#### [Problem details]
The required output is an exact copy of the lines from the one containing "Image resolution: width=800" through the end of the entries below, with pictures removed.

Segment Start: Data extracts

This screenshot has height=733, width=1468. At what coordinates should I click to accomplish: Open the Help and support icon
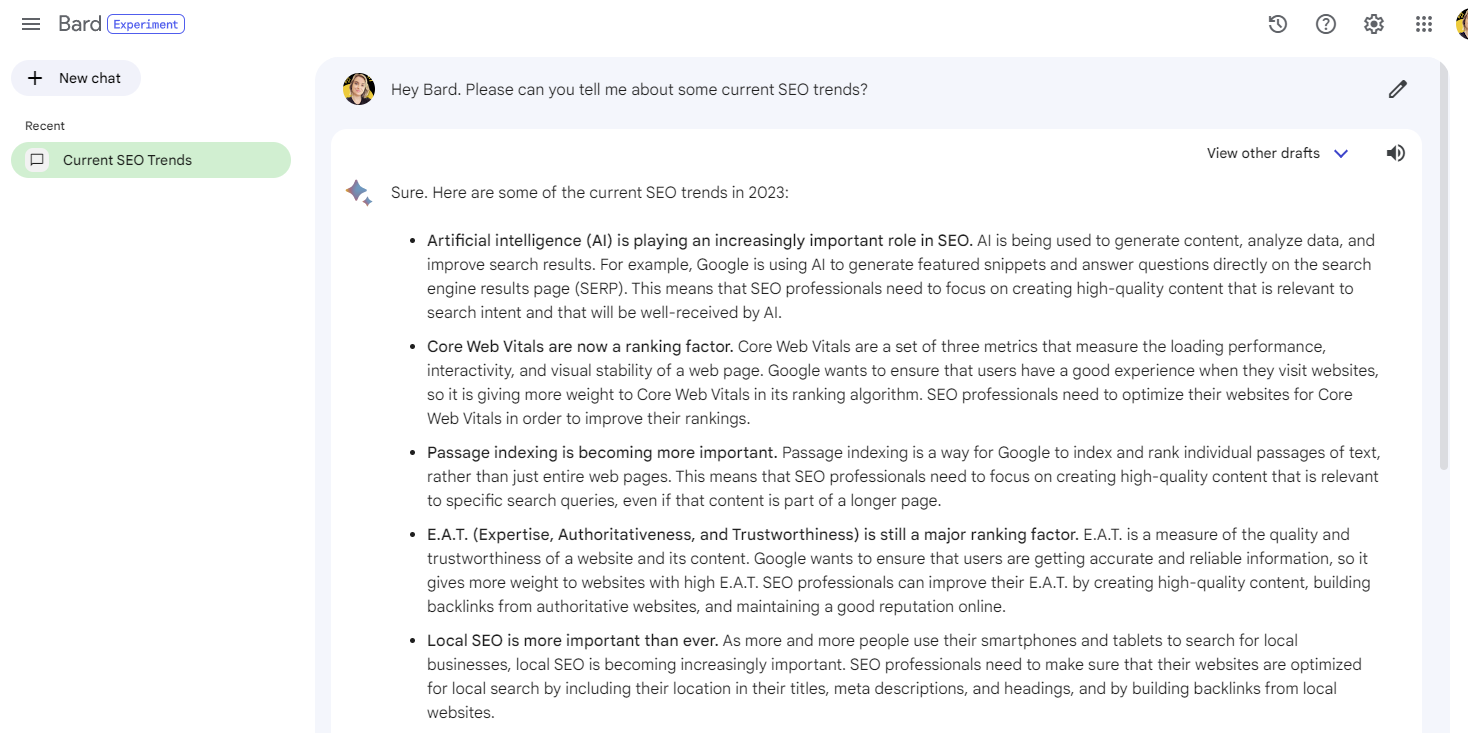point(1326,24)
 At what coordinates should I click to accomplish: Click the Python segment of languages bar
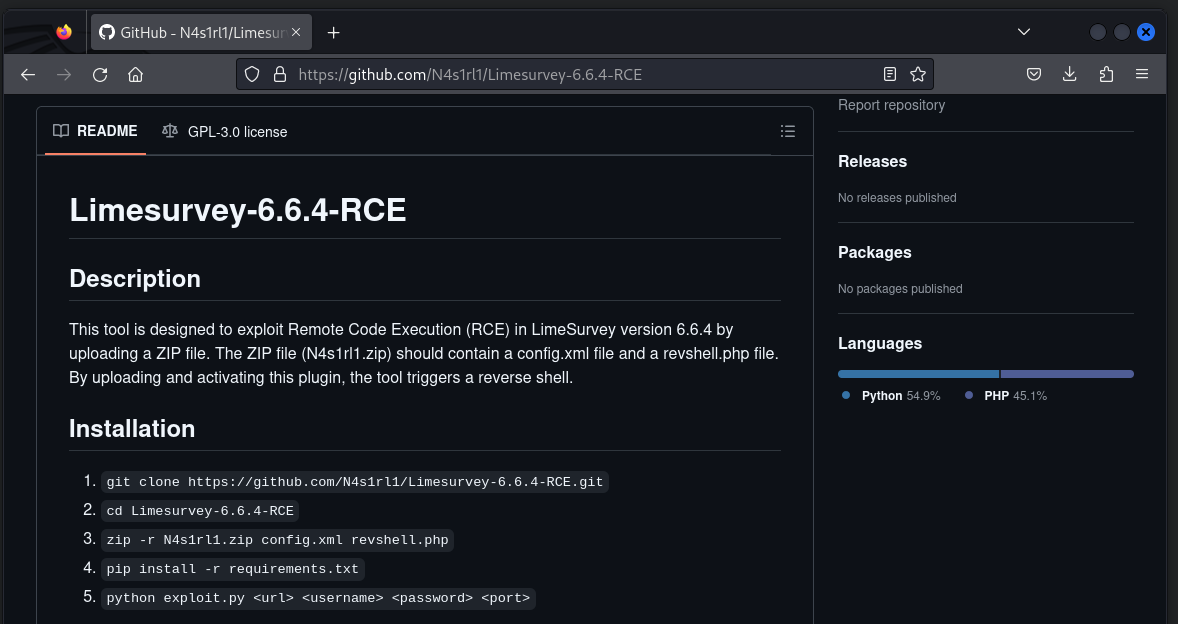point(918,374)
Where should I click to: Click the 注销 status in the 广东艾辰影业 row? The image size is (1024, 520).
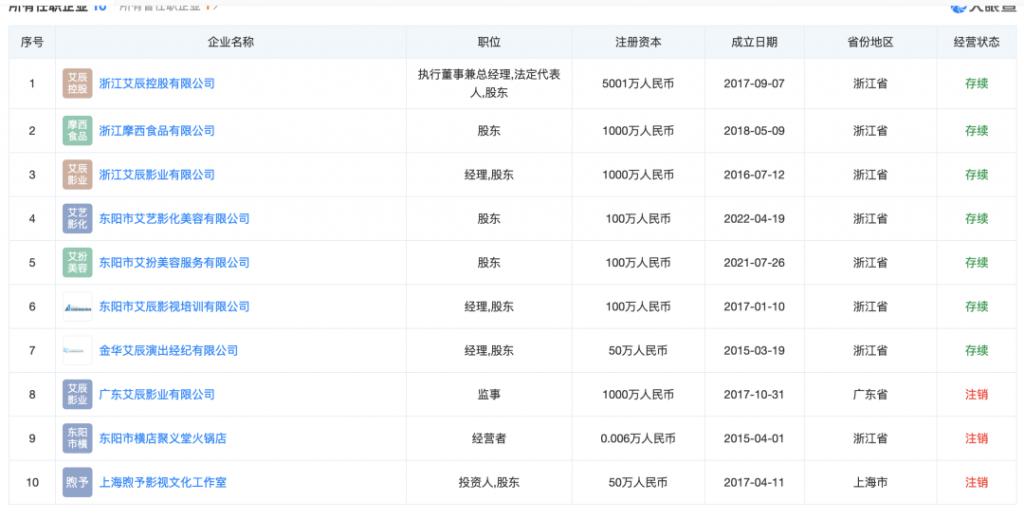(x=976, y=395)
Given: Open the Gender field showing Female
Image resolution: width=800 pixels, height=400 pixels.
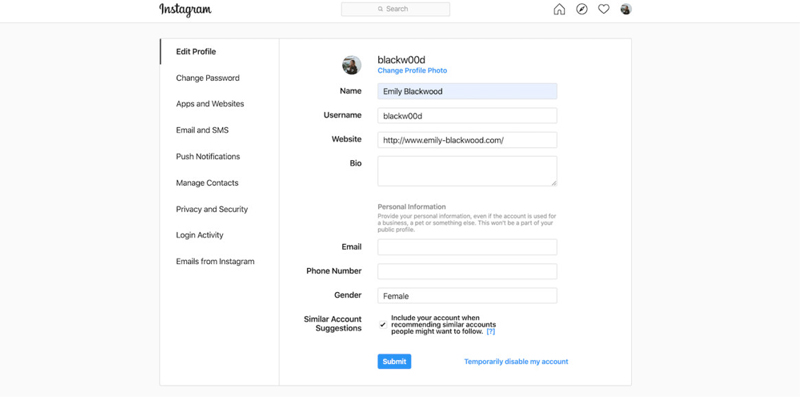Looking at the screenshot, I should [x=467, y=296].
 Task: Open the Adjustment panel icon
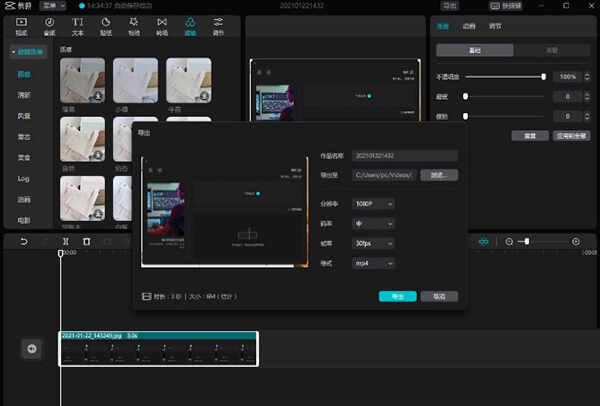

Segment End: Data extracts

#### [Written solution]
Image resolution: width=800 pixels, height=400 pixels.
Looking at the screenshot, I should [x=467, y=296].
 Task: Open the Adjustment panel icon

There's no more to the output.